Hiçbiri biririnden farklı değil, dün Almanya, bugün Hollanda, yarın bir başka ülke. Onlar birbirlerini asla ısırmazlar.
İşte bu yüzden "Dünya Beşten Büyüktür" çıkışı onları deliye çevirdi, çılgına döndüler kendilerini aynada görünce. Demokrasi, insan hakları, hürriyet, kadın hakları, eşitlik, gibi süslü kelimeler aslında vampirleşmiş gerçek yüzlerini örtmek için üretilmiş boyalı maskelerdi.
Batı'nın adaletten anladığı "güç"tür. Onlara adaleti ve insanlığı öğretebilmek için tek bir yol vardır o da güçlü olmak, en modern silahlara sahip olup zalimin zulüm yapmasını engeleyecek korku salmak.
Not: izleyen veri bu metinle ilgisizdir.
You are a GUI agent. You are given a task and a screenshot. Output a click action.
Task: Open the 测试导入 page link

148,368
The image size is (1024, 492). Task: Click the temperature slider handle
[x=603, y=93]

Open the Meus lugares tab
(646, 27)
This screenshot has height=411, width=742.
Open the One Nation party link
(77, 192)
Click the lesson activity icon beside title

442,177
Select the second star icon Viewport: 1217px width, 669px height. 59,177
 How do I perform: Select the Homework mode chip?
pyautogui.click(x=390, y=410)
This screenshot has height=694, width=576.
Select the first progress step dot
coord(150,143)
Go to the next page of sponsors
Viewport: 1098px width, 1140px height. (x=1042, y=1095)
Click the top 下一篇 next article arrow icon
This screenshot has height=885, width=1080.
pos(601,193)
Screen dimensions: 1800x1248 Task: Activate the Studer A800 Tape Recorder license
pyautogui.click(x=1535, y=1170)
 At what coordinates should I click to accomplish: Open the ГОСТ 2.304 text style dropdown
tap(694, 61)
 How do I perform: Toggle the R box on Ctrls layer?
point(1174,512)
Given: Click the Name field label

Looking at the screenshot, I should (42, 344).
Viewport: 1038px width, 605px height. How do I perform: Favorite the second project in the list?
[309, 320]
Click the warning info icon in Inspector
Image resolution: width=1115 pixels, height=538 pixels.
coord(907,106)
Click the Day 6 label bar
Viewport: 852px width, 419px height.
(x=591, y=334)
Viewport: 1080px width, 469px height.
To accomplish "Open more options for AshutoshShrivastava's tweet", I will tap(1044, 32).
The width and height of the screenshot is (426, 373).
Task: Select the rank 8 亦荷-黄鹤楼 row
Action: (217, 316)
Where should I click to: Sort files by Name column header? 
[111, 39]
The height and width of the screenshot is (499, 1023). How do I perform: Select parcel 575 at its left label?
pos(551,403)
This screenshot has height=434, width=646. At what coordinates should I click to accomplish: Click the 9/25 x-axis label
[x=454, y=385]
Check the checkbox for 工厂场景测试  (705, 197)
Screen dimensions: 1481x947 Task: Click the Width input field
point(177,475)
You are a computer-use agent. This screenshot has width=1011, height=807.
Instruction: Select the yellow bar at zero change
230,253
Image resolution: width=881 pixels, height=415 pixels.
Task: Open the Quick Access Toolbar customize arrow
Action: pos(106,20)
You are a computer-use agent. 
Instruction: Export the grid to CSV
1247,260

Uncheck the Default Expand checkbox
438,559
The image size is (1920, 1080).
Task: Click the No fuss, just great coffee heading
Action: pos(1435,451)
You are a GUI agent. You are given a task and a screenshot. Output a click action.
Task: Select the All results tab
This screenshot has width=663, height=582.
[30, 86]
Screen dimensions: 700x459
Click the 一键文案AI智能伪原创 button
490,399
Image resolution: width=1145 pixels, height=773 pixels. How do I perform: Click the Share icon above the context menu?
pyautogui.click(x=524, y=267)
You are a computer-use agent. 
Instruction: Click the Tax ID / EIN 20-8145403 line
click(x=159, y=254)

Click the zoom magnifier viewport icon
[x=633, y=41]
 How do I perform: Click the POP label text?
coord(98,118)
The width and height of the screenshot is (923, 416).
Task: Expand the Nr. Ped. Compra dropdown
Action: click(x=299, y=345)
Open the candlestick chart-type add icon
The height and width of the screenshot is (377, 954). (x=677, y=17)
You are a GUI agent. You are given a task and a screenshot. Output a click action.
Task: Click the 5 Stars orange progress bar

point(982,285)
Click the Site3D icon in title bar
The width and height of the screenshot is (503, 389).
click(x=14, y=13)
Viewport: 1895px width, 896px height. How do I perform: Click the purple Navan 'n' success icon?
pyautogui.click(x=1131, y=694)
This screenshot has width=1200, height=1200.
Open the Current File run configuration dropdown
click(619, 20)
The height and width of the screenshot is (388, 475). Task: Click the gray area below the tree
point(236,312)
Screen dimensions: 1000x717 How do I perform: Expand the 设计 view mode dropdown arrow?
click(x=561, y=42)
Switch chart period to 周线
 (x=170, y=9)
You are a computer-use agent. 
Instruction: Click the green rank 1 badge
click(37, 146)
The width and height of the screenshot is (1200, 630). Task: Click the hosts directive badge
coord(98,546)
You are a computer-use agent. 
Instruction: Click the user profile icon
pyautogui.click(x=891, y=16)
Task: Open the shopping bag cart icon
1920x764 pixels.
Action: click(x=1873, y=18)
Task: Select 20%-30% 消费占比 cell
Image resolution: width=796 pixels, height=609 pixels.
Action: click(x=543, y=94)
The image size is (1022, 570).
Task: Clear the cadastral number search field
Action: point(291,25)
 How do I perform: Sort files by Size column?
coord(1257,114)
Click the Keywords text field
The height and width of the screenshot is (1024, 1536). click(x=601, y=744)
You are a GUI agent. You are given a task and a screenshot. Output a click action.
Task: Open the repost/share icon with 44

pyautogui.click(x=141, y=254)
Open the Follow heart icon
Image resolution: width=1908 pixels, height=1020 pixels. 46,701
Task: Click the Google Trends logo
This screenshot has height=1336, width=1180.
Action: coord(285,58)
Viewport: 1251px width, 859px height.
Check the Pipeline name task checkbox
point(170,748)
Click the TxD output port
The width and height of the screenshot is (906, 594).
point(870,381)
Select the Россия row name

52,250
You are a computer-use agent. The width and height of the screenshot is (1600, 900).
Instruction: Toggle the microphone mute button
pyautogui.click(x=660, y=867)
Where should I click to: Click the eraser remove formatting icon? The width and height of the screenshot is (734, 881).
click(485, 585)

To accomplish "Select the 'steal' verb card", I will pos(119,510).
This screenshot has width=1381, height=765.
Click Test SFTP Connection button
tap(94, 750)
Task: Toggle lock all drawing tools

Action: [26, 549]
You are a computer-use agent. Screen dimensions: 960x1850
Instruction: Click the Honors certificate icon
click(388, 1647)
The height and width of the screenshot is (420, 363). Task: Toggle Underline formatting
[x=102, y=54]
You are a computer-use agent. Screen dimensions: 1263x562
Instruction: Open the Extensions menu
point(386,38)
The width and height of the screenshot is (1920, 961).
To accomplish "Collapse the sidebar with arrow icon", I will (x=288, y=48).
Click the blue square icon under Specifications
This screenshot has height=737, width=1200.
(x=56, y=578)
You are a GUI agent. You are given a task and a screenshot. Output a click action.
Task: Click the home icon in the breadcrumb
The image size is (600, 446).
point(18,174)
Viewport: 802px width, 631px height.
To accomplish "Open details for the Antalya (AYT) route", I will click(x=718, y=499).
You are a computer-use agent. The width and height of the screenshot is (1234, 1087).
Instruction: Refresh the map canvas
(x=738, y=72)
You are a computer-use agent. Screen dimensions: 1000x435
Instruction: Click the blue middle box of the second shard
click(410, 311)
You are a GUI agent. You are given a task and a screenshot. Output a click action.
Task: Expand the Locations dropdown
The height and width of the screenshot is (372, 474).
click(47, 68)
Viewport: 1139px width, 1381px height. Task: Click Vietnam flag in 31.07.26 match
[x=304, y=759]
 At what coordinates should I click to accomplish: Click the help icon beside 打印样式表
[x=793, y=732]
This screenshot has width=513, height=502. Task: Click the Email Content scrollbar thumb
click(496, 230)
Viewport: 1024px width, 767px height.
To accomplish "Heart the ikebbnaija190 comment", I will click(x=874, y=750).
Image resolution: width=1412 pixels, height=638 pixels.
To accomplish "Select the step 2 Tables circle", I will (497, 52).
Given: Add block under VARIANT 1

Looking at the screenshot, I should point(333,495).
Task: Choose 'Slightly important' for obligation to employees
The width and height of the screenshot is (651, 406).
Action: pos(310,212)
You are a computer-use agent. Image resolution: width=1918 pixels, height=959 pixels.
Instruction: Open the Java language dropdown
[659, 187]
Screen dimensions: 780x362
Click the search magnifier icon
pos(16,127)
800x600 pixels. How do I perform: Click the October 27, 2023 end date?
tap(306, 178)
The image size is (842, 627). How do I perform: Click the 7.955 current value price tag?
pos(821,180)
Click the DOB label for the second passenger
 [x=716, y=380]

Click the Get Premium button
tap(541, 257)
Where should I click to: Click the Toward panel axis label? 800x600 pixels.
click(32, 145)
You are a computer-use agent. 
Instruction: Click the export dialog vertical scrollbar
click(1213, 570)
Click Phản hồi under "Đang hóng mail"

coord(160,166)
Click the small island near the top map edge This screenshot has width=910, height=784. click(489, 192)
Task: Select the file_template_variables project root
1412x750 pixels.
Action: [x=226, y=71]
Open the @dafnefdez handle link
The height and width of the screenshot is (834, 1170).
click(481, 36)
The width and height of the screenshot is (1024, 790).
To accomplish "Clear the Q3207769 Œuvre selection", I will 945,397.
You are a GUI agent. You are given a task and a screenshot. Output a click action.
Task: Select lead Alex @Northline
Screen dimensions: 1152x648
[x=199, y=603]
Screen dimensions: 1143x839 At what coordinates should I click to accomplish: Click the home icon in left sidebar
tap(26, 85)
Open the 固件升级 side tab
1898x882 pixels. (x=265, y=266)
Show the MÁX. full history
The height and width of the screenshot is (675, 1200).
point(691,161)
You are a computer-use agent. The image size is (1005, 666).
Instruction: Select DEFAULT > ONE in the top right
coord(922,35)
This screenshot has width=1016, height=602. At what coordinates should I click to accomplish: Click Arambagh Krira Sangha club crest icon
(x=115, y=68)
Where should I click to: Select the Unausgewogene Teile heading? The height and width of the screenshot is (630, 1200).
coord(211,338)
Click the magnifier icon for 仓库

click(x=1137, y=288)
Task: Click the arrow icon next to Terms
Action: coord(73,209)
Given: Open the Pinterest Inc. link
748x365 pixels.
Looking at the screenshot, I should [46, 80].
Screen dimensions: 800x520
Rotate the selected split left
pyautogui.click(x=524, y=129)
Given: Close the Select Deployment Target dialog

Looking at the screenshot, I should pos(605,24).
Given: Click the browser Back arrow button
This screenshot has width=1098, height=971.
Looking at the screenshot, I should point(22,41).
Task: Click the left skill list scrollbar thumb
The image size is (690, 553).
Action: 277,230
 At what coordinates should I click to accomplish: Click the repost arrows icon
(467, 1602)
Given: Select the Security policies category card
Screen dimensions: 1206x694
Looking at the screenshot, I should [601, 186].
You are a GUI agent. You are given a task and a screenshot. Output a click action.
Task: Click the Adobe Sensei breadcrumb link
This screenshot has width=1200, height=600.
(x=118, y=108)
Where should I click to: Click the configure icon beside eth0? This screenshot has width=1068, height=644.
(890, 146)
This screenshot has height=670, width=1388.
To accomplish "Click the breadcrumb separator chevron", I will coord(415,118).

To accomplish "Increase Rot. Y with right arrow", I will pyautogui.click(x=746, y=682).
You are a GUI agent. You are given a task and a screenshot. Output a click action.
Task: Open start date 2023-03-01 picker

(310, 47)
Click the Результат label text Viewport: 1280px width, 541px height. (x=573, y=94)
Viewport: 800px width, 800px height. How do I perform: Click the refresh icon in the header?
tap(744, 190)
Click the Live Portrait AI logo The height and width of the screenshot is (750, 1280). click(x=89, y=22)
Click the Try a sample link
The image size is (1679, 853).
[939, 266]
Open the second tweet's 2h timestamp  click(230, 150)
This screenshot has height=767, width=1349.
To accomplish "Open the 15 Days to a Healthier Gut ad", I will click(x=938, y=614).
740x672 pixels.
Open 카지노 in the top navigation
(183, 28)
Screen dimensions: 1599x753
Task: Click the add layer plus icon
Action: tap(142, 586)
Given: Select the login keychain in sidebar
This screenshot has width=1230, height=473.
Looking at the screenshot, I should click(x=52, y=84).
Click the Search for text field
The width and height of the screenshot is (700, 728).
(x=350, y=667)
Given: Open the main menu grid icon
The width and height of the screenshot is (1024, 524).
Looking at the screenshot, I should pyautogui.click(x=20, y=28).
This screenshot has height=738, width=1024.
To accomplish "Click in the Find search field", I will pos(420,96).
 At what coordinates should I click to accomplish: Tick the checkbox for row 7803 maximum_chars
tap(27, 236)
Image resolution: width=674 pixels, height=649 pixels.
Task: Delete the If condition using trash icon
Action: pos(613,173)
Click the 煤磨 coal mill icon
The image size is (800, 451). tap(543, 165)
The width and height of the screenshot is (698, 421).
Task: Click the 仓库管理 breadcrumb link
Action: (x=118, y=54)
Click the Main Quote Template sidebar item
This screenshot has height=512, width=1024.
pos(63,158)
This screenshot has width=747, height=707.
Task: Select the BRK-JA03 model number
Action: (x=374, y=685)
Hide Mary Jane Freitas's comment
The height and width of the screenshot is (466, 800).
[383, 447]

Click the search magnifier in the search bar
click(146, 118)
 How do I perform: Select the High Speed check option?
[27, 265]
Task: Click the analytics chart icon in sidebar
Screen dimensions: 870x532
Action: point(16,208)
Aksi takidrde, ne güzel bir söz, ne insanlık ne ne merhamet bir işe yaramaz.
Yılanın anlayacağı dil başının koparılması, sırtlanınki dişlerinin sökülmesi yada bir kafese tıkılmasıdır. Güzellikle yaptıklarının yanlış olduğunu anlatmak masum ceylanları tehlikeden kurtarmaz.
Batı şu anda topyekün geçmişine "Nazi Ruhuna" dönüyor. Onların vahşilikleri ancak ve ancak güçlü olmakla, bütün Müslümanların birlikte hareket etmesi ile durdurulabilir.
Meclisimizi bombalayan, masum halkımıza çekinmeden kurşun yağdıran, tanklarla ateş açan azılı teröristleri koruma altına alan bu ülkelerin anlayacağı dili iyi bilmeli ve ona göre stratejiler geliştirmeliyiz...Ne içimizdeki, ne de dışımızdaki hainler ve münafıklar bitmeyeceğine göre, onlara karşı tedbirimizi almalı, hazırlıklarımızı hızlandırmalıyız.
Bir Referandum nelere kadirmiş, Avrupa'nın maskelerini düşürüp vahşi yüzlerini nasıl da ortaya çıkardı.